● **Excerpted text**:

Amid protests and a heavy police presence, the Georgia Senate on Friday passed a bill banning almost all abortions after a heartbeat can be detected.
The bill, backed by Republican Gov. Brian Kemp, passed on a 34-18 party-line vote and would be one of the nation’s strictest anti-abortion measures if it becomes law and is not blocked in court battles. It will now go back to the House to approve Senate changes, where it’s expected to pass again.
Women in Georgia can currently seek an abortion during the first 20 weeks of a pregnancy. A heartbeat can be detected in an embryo as early as six weeks into pregnancy, before many women know they’re pregnant.
Georgia lawmakers and GOP-led legislatures in several other states have pushed anti-abortion measures in hopes of getting a case before the U.S. Supreme Court to challenge its 1973 Roe v. Wade ruling that legalized abortion nationwide. The push comes amid rising optimism among conservatives that the restrictions might prevail in the reconfigured high court that includes President Donald Trump appointees Neil Gorsuch and Brett Kavanaugh.
Andrea Young, the executive director of the ACLU of Georgia, said in an interview Friday that the group would challenge the heartbeat abortion ban in court if it’s signed into law.
Young called the legislation “clearly unconstitutional” and said that it “flies in the face of 50 years of legal precedent.”
Several Republican senators, most of them men, spoke in favor of the bill, while several Democratic senators, most of them women, argued against it.
Many Republican lawmakers in favor of the legislation outlined their position in religious terms.
“There are many scriptures that make it clear to me that God knew us and had a plan for us when we were still in our mother’s womb,” said Republican Sen. Greg Kirk. “The word abortion is not going to be found in the Bible.”
Democratic Sen. Valencia Seay took issue with that line of reasoning, saying lawmakers were letting their “personal religious beliefs dictate everyone else’s ability to have a choice.”
Republican Sen. Greg Dolezal, speaking in favor of the legislation, said that every life is a miracle.
“I don’t know how many of us are in this room right now, probably 200, but I am looking at 200 miracles,” Dolezal said. He then began to look around the chamber. “Senator, you are a miracle. Senator, you are a miracle,” then up to the balcony, “Sir, you’re a miracle. Ma’am, you’re a miracle.”
Democratic Sen. Jen Jordan, questioned whether the standard being contemplated by the legislation was actually a human heartbeat.
“Every physician has said that the fetal cardiac activity present early in pregnancies is not a beating heart, and no matter how many times you say it, no matter what you call this bill, it does not make it so,” she said.

● **Data entries**:
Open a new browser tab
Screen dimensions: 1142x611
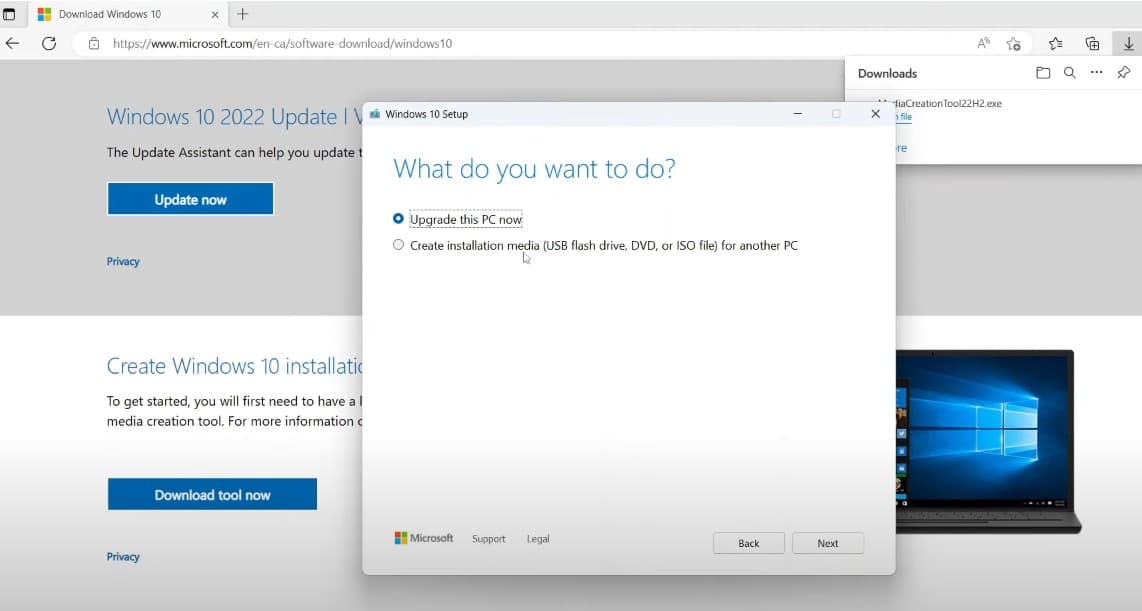pyautogui.click(x=242, y=14)
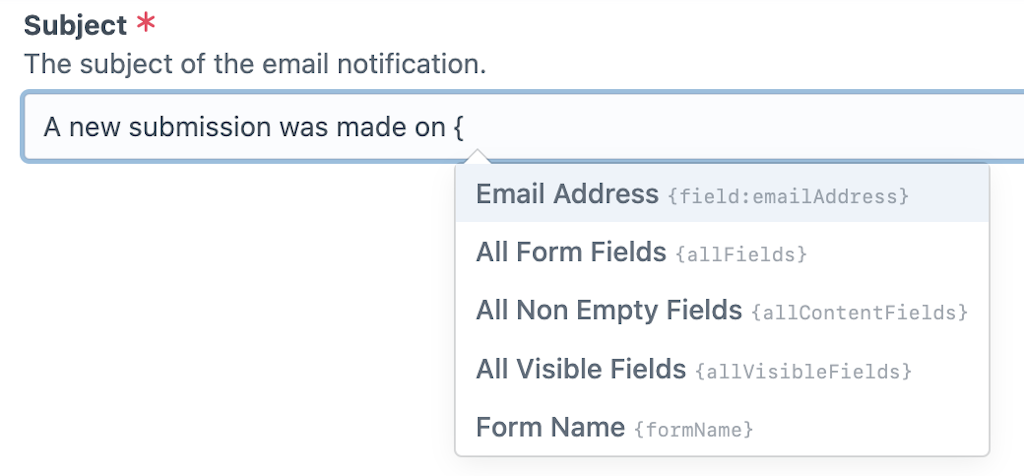Insert the Form Name variable

tap(550, 428)
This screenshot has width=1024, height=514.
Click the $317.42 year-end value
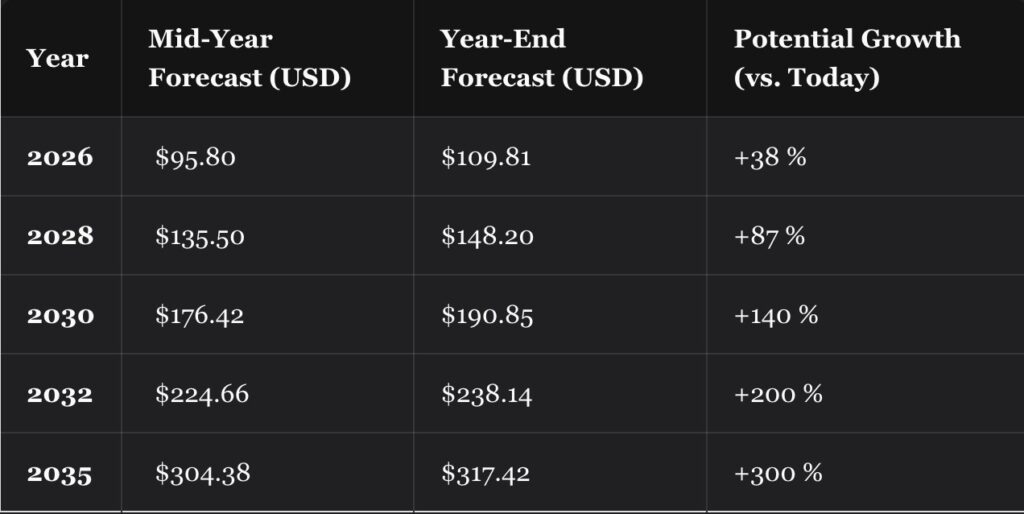click(x=487, y=473)

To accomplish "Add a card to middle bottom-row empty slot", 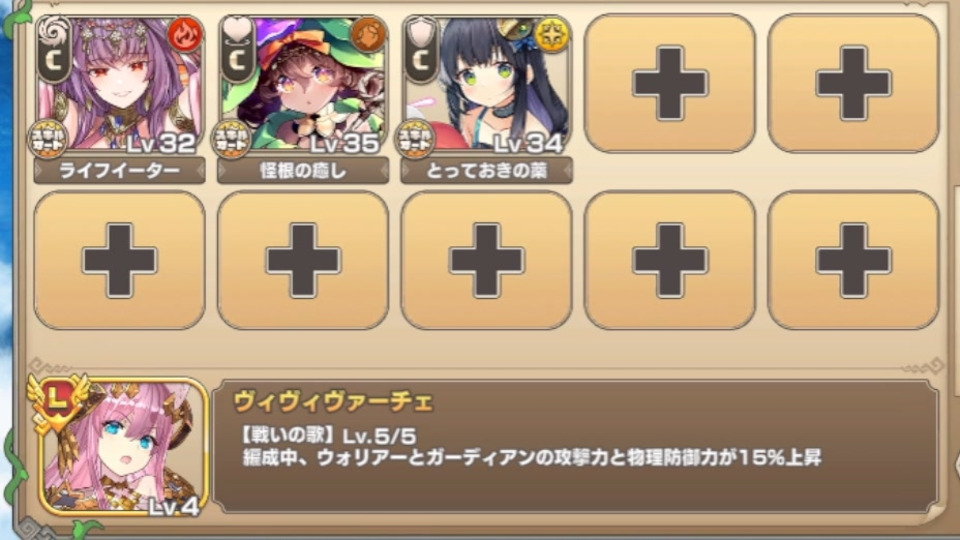I will 487,260.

● **Work request A**:
For the article on Georgia's abortion bill, state whether each statement agrees with it, answering yes or no and quoting the deciding words: (i) The Georgia Senate passed the bill by a 34-18 party-line vote. (ii) Women in Georgia can currently seek an abortion during the first six weeks of a pregnancy. (iii) The ACLU of Georgia would challenge the ban in court if it is signed into law.
● **Work request B**:
Carry on the article on Georgia's abortion bill, starting right after its last sentence.

● **Your response A**:
(i) Yes: "passed on a 34-18 party-line vote"
(ii) No: "Women in Georgia can currently seek an abortion during the first 20 weeks of a pregnancy."
(iii) Yes: "the group would challenge the heartbeat abortion ban in court if it’s signed into law"

● **Your response B**:
A large group of women at the Georgia Capitol protested the bill dressed as characters from “The Handmaid’s Tale,” which depicts a dystopian future where women are controlled by the government and forced to breed. The activists in red cloaks and white bonnets have been an almost daily presence ever since the House passed the measure earlier this month.
A smaller contingent of anti-abortion advocates held signs and urged lawmakers to pass the bill.
Debate took place amid heavy security. Over two dozen Georgia State Patrol cars flanked the Capitol building and as many troopers stood watch inside.
During public testimony last week, several physicians and physician groups came out against the bill, saying it contained medical inaccuracies and would worsen health care for women in Georgia, a state that already has one of the worst maternal mortality rates in the country.
Two influential groups, the Medical Association of Georgia and the Georgia Academy of Family Physicians, sent letters to lawmakers opposing the legislation.
GOP lawmakers in Tennessee, Florida, South Carolina and Ohio are pursuing similar legislation, while Republican governors in Mississippi and Kentucky have recently signed so-called heartbeat abortion bans.
Mississippi Gov. Phil Bryant on Thursday signed a ban, despite a federal judge’s ruling last year that struck down a less-restrictive law limiting abortions there.
Kentucky’s law was temporarily blocked by a federal judge shortly after Republican Gov. Matt Bevin signed it on March 14, in response to a challenge by the ACLU.
A state judge found Iowa’s “heartbeat” abortion ban to be unconstitutional in January.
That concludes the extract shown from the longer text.